▸ 本文抜粋
---

今や、各地の美術館では付きものの「こどもプログラム」。
プログラムや作品にまっしぐらに突き進む子どもたちを見かけると、大人である自分の先天的感性を試されているみたいで戸惑ってしまいませんか?
今回は「子ども美術館」で、いよいよ私もこどもたちとの感性対決!
さあ、そこの大人たちも迷わずダイブ!!

入り口では、古代遺跡が出迎える。
作品の表面には今を代表する企業名が見える。
また出土品は、ウルトラマン・携帯電話・たまごっち・・など私たちのなじみのもの。
これは2000年後発掘された遺跡である。
41世紀の未来に人間はいるのだろうか。
これらはどんな生物によって発見されるのだろうか?
この緊張とドキドキ感が、探検・冒険の始まりを知らせる♪
《Planet Circle》《出現U.40040917》/柴川敏之
遺跡を通り抜けた余韻が残り、お賽銭感覚で玉を投げ込む。
呪術的、儀式的な音が!?
《はじまり はじまり》/荒木珠奈

山下工美と木村崇人は、光を使った作品だが、山下は、美しく切り取られた光を見せ、木村は、光を使ったマジックを披露する。
虫眼鏡にはハート型で切り抜かれた紙が貼ってあるが、映し出された光は星型。
なぜ??なぜなの??
《扉》/山下工美
下左《木もれ陽ライト》/木村崇人下右《木村公平傘》/木村崇人
どーんと身を投げ出すと、どっしり受け止めてくれる『ぞうきん象』。
開放感・安堵感・・・ただ温かく抱きとめるだけの無償の愛で満たされる。
《ぞうきんぞう》/磯崎道佳
壁には《ニョロさん》/が進む順路を暗示する。
気持ちのベクトルも「前へ前へ」
《ニョロさん》/関野宏子
「人生の大海の中での自分の位置と進むべき方角を知ろう」ということなのだが、子どもは、お構いなしに、どんどん紙の筒とゴムを組み立てていく。

---

▸ 作業内容
上にある子ども美術館の展示を紹介する文章を、最初から最後まで一字も変えずにそのまま複製してください。

▸ データ部
---

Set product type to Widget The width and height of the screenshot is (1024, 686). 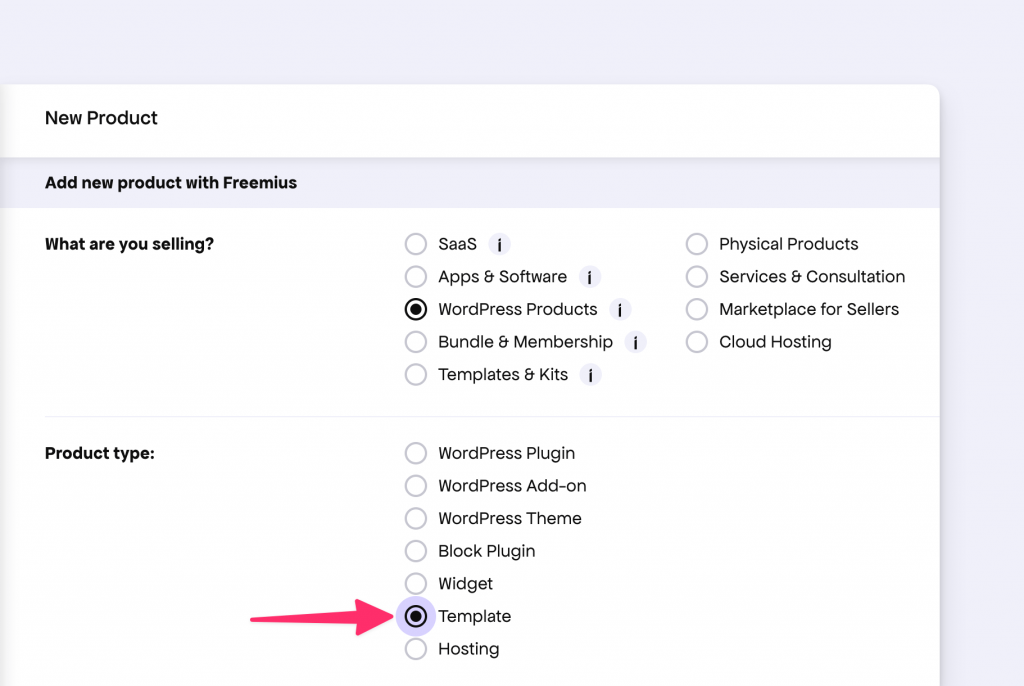[x=416, y=583]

---

▸ 回答全文
今や、各地の美術館では付きものの「こどもプログラム」。
プログラムや作品にまっしぐらに突き進む子どもたちを見かけると、大人である自分の先天的感性を試されているみたいで戸惑ってしまいませんか?
今回は「子ども美術館」で、いよいよ私もこどもたちとの感性対決!
さあ、そこの大人たちも迷わずダイブ!!

入り口では、古代遺跡が出迎える。
作品の表面には今を代表する企業名が見える。
また出土品は、ウルトラマン・携帯電話・たまごっち・・など私たちのなじみのもの。
これは2000年後発掘された遺跡である。
41世紀の未来に人間はいるのだろうか。
これらはどんな生物によって発見されるのだろうか?
この緊張とドキドキ感が、探検・冒険の始まりを知らせる♪
《Planet Circle》《出現U.40040917》/柴川敏之
遺跡を通り抜けた余韻が残り、お賽銭感覚で玉を投げ込む。
呪術的、儀式的な音が!?
《はじまり はじまり》/荒木珠奈

山下工美と木村崇人は、光を使った作品だが、山下は、美しく切り取られた光を見せ、木村は、光を使ったマジックを披露する。
虫眼鏡にはハート型で切り抜かれた紙が貼ってあるが、映し出された光は星型。
なぜ??なぜなの??
《扉》/山下工美
下左《木もれ陽ライト》/木村崇人下右《木村公平傘》/木村崇人
どーんと身を投げ出すと、どっしり受け止めてくれる『ぞうきん象』。
開放感・安堵感・・・ただ温かく抱きとめるだけの無償の愛で満たされる。
《ぞうきんぞう》/磯崎道佳
壁には《ニョロさん》/が進む順路を暗示する。
気持ちのベクトルも「前へ前へ」
《ニョロさん》/関野宏子
「人生の大海の中での自分の位置と進むべき方角を知ろう」ということなのだが、子どもは、お構いなしに、どんどん紙の筒とゴムを組み立てていく。